WORK TASK → Transcribe the lines from the start of the data below through the line with "Task: Click the Man of God text", word for word and nothing more.

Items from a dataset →
■ ■ ■ ■
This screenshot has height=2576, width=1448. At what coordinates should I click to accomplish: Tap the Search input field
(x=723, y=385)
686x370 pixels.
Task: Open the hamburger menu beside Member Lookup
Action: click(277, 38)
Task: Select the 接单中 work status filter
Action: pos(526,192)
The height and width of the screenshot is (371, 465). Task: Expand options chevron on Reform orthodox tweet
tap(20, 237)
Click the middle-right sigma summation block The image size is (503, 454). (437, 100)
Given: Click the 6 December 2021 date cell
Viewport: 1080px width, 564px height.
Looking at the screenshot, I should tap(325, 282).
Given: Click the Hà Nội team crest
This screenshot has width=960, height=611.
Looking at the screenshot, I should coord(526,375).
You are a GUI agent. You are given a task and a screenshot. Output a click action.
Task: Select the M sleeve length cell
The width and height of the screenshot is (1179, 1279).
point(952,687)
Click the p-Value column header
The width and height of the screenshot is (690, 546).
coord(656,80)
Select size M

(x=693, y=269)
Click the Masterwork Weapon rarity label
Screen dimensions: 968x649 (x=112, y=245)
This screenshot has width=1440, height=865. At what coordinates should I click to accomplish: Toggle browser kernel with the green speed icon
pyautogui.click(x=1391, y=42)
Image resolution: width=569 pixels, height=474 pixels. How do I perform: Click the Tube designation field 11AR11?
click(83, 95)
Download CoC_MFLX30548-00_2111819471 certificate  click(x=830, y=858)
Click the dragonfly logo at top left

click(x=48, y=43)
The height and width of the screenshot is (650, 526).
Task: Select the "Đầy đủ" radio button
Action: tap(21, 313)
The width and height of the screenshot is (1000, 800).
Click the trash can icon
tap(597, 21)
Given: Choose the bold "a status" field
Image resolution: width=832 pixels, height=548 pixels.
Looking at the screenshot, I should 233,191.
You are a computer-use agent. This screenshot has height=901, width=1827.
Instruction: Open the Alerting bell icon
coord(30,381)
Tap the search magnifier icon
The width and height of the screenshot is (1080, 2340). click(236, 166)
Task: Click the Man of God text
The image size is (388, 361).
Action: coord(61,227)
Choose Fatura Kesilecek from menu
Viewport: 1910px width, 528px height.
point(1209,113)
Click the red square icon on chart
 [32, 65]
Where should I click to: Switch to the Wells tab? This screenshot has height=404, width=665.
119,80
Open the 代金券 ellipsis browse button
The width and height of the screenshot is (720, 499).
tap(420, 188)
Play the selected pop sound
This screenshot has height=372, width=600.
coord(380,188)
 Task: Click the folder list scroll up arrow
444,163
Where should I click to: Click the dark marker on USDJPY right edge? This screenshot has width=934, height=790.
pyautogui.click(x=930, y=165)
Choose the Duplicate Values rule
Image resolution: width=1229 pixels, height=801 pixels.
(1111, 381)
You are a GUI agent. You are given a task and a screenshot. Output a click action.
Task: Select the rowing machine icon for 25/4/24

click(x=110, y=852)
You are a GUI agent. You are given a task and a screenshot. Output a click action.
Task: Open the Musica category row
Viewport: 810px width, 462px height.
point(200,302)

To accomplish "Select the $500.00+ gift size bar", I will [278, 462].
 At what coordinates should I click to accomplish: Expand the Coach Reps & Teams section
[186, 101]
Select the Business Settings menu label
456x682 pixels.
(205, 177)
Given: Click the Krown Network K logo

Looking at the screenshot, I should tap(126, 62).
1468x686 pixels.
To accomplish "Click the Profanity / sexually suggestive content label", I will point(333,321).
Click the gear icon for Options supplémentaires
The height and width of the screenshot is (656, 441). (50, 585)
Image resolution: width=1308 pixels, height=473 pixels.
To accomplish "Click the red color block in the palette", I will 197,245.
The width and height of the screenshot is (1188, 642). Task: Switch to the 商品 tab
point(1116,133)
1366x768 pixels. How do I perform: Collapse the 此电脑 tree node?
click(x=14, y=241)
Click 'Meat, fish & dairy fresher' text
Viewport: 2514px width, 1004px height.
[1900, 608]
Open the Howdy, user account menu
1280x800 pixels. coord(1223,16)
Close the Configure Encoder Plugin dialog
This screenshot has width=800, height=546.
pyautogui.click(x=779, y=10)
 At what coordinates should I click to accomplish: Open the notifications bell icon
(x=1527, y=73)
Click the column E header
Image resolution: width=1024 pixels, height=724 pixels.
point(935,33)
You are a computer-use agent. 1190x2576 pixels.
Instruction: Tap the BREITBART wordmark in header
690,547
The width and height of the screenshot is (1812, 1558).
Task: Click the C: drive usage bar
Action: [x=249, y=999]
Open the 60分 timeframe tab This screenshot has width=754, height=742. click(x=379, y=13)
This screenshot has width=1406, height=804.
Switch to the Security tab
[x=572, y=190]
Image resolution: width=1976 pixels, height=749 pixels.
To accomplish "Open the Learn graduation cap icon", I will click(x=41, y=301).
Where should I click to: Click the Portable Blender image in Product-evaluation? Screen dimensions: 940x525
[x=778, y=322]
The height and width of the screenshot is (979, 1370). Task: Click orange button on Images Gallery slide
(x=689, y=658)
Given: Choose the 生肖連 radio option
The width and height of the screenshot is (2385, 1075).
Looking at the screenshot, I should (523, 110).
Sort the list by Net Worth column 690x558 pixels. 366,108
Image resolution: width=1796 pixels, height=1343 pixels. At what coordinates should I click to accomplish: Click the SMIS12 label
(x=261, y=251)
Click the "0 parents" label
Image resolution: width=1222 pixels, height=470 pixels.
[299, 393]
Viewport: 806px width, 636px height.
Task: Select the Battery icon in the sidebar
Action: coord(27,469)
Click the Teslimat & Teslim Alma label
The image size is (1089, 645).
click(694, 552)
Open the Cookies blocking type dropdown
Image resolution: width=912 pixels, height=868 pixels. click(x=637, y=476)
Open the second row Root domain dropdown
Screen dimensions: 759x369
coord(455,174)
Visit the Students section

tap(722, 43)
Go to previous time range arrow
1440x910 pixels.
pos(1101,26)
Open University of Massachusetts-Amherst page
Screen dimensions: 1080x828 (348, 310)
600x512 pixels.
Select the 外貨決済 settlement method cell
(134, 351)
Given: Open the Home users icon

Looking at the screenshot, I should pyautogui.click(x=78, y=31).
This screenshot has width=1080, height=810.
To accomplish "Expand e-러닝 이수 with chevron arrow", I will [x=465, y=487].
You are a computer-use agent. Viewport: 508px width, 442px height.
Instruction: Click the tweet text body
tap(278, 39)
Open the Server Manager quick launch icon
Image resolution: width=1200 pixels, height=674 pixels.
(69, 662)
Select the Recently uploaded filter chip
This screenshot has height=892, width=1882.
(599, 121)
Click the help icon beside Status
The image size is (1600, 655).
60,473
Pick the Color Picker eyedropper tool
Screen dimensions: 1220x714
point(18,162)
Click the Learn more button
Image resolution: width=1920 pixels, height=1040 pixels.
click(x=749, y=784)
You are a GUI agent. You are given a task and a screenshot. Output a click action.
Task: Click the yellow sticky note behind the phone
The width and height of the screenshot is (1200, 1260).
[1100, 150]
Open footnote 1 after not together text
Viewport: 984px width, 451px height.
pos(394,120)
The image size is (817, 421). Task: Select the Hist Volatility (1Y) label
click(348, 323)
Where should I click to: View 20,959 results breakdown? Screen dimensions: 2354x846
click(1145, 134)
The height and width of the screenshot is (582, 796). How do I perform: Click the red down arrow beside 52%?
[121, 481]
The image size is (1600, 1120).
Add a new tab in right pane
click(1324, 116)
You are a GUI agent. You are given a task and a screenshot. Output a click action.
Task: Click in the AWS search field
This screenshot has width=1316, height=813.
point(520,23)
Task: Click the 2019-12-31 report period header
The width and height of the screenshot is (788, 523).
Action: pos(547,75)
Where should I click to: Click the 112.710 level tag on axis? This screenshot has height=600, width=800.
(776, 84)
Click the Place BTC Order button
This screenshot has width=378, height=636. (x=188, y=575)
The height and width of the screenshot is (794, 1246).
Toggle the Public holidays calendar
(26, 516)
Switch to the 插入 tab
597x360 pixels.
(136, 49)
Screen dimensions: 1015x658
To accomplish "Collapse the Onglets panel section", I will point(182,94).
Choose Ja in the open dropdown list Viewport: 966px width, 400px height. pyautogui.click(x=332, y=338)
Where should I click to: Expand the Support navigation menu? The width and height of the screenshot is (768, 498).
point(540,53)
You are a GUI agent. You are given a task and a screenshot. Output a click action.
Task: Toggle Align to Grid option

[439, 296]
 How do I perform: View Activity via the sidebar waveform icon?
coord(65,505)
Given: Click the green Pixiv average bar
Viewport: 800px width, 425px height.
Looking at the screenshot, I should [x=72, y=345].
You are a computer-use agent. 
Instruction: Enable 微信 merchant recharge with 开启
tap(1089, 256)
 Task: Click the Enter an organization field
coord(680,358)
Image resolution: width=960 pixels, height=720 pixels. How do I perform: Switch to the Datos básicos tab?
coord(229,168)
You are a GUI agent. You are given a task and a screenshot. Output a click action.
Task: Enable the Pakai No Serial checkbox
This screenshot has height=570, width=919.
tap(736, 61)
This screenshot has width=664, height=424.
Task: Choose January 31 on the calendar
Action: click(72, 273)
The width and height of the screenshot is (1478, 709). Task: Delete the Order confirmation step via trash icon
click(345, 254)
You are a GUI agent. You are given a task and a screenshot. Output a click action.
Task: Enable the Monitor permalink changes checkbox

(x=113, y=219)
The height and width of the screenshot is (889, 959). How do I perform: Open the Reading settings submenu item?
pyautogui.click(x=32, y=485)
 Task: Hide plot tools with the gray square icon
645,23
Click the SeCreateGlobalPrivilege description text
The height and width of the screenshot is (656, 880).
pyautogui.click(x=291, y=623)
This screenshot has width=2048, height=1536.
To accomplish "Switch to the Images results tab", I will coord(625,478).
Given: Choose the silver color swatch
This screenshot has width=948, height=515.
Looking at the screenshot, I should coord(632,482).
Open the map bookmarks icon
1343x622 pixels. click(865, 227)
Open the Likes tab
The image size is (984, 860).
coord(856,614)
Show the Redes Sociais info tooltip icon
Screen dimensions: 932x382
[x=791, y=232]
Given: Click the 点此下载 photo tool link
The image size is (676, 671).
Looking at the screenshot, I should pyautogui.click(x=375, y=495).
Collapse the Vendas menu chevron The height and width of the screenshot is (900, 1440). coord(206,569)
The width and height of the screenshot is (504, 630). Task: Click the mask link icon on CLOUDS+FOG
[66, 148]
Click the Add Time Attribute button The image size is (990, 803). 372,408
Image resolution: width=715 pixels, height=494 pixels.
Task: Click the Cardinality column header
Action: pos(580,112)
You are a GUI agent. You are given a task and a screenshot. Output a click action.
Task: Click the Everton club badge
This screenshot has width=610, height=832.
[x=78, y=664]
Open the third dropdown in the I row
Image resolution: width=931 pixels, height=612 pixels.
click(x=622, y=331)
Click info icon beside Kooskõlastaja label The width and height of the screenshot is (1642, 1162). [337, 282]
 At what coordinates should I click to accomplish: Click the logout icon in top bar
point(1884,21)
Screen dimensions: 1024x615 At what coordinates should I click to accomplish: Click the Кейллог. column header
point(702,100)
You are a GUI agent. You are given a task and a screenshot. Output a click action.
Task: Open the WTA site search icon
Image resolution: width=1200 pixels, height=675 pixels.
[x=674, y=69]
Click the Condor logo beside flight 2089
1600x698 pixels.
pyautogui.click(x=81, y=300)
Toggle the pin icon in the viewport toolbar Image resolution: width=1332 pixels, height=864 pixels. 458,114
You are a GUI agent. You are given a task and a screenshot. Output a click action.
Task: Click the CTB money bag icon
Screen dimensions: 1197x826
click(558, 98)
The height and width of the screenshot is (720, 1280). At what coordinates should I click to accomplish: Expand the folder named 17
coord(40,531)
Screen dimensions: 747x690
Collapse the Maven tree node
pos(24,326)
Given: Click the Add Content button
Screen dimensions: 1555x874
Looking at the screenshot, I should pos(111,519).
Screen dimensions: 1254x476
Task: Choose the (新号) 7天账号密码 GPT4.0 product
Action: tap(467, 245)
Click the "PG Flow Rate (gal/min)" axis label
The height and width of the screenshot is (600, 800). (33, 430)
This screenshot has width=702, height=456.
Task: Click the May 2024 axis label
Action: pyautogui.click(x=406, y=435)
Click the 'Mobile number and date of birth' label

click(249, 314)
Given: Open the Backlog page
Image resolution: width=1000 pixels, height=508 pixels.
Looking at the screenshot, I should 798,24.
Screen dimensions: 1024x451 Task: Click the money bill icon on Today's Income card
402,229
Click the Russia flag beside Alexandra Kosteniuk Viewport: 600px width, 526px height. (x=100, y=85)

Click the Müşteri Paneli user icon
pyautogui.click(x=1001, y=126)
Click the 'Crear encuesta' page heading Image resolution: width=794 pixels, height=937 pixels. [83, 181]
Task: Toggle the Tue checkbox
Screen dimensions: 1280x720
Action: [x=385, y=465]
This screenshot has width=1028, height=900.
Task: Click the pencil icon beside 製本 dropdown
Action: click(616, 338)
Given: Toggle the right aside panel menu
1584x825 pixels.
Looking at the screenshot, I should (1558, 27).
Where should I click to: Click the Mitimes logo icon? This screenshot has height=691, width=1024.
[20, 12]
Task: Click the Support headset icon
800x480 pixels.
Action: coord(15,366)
■ ■ ■ ■
EXERCISE ANSWER →
This screenshot has height=2576, width=1448. At what coordinates should I click to accomplish: Tap the Search input field
(x=723, y=385)
686x370 pixels.
Task: Open the hamburger menu beside Member Lookup
Action: click(277, 38)
Task: Select the 接单中 work status filter
Action: pos(526,192)
The height and width of the screenshot is (371, 465). Task: Expand options chevron on Reform orthodox tweet
tap(20, 237)
Click the middle-right sigma summation block The image size is (503, 454). (437, 100)
Given: Click the 6 December 2021 date cell
Viewport: 1080px width, 564px height.
Looking at the screenshot, I should tap(325, 282).
Given: Click the Hà Nội team crest
This screenshot has width=960, height=611.
Looking at the screenshot, I should coord(526,375).
You are a GUI agent. You are given a task and a screenshot. Output a click action.
Task: Select the M sleeve length cell
The width and height of the screenshot is (1179, 1279).
point(952,687)
Click the p-Value column header
The width and height of the screenshot is (690, 546).
coord(656,80)
Select size M

(x=693, y=269)
Click the Masterwork Weapon rarity label
Screen dimensions: 968x649 (x=112, y=245)
This screenshot has width=1440, height=865. At what coordinates should I click to accomplish: Toggle browser kernel with the green speed icon
pyautogui.click(x=1391, y=42)
Image resolution: width=569 pixels, height=474 pixels. How do I perform: Click the Tube designation field 11AR11?
click(83, 95)
Download CoC_MFLX30548-00_2111819471 certificate  click(x=830, y=858)
Click the dragonfly logo at top left

click(x=48, y=43)
The height and width of the screenshot is (650, 526).
Task: Select the "Đầy đủ" radio button
Action: tap(21, 313)
The width and height of the screenshot is (1000, 800).
Click the trash can icon
tap(597, 21)
Given: Choose the bold "a status" field
Image resolution: width=832 pixels, height=548 pixels.
Looking at the screenshot, I should 233,191.
You are a computer-use agent. This screenshot has height=901, width=1827.
Instruction: Open the Alerting bell icon
coord(30,381)
Tap the search magnifier icon
The width and height of the screenshot is (1080, 2340). click(236, 166)
Task: Click the Man of God text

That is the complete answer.